WORK INSTRUCTION:
All that is needed is the run of lines from the top of the entries to the line with "Given: Toggle the Privatna stavka checkbox", that line included, repeated exactly and free of pictures.

Source data
== Segment start ==

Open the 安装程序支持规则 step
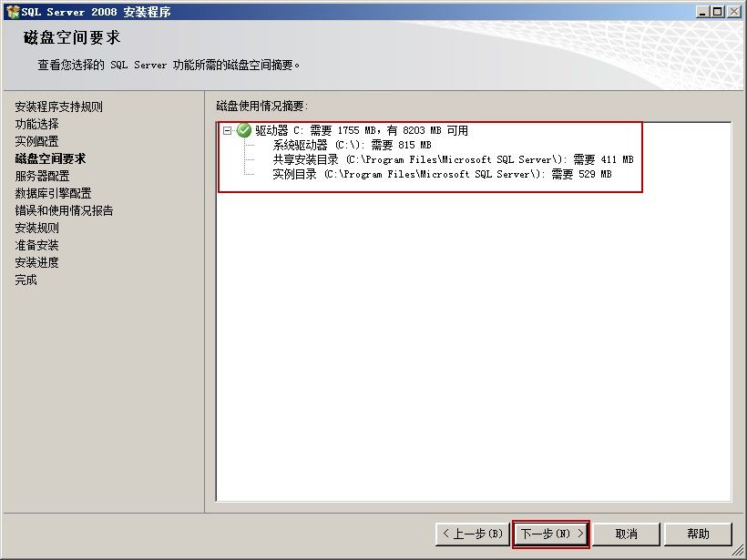The height and width of the screenshot is (560, 747). pyautogui.click(x=58, y=107)
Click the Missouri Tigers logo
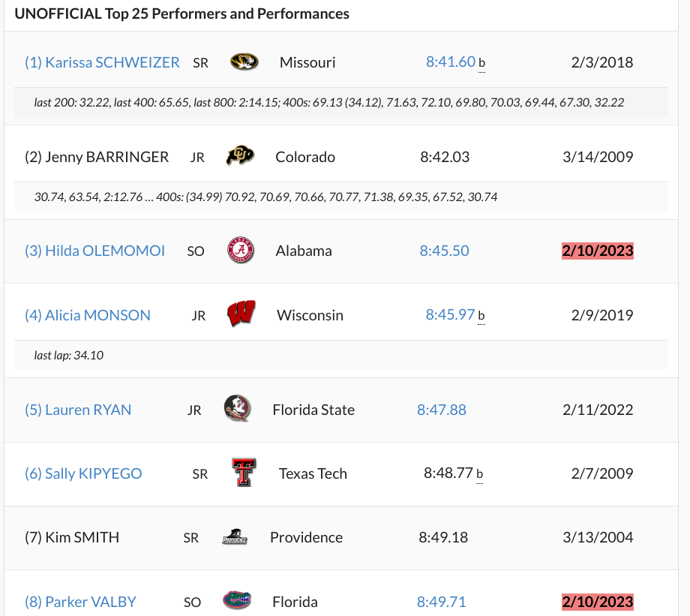Screen dimensions: 690x616 pyautogui.click(x=245, y=62)
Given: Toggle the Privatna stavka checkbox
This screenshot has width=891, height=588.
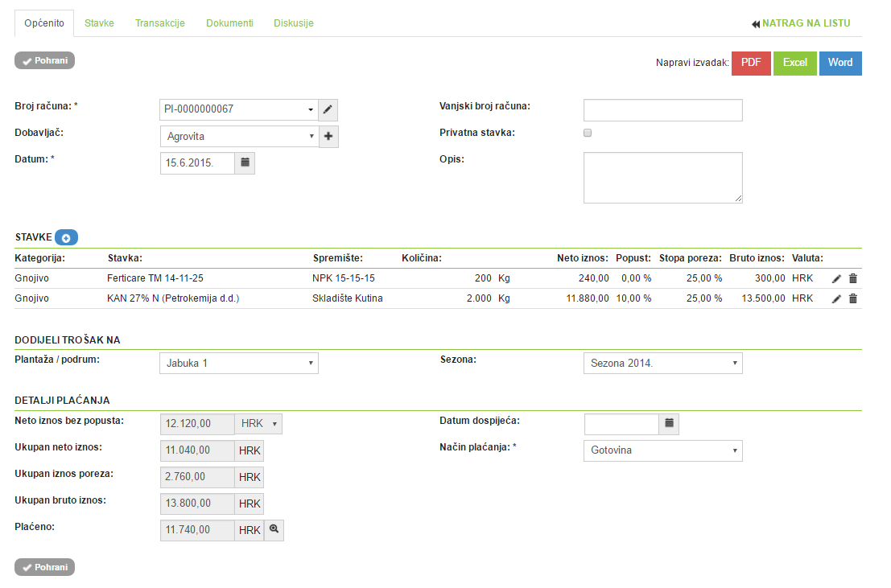Looking at the screenshot, I should [588, 133].
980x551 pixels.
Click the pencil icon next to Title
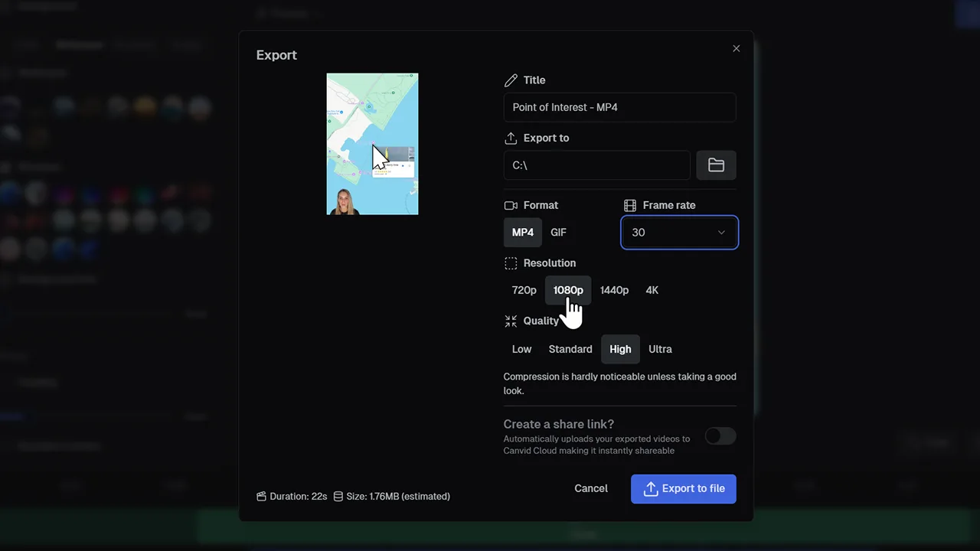[511, 80]
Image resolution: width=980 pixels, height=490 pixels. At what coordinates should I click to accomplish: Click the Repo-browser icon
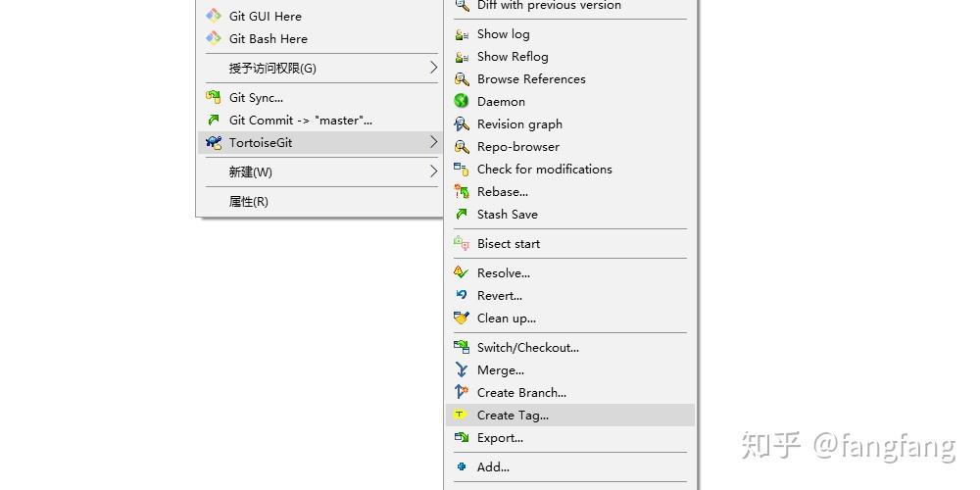tap(462, 147)
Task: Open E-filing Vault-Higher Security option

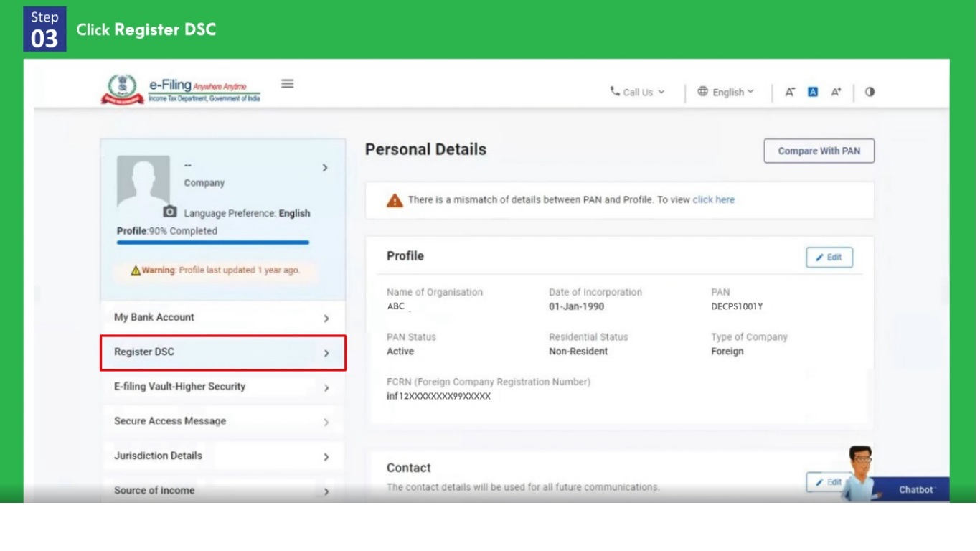Action: coord(222,387)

== Segment end ==

SOLUTION FOR THIS TASK:
Open the 安装程序支持规则 step
The height and width of the screenshot is (560, 747). pyautogui.click(x=58, y=107)
Click the Missouri Tigers logo
Screen dimensions: 690x616 pyautogui.click(x=245, y=62)
Given: Toggle the Privatna stavka checkbox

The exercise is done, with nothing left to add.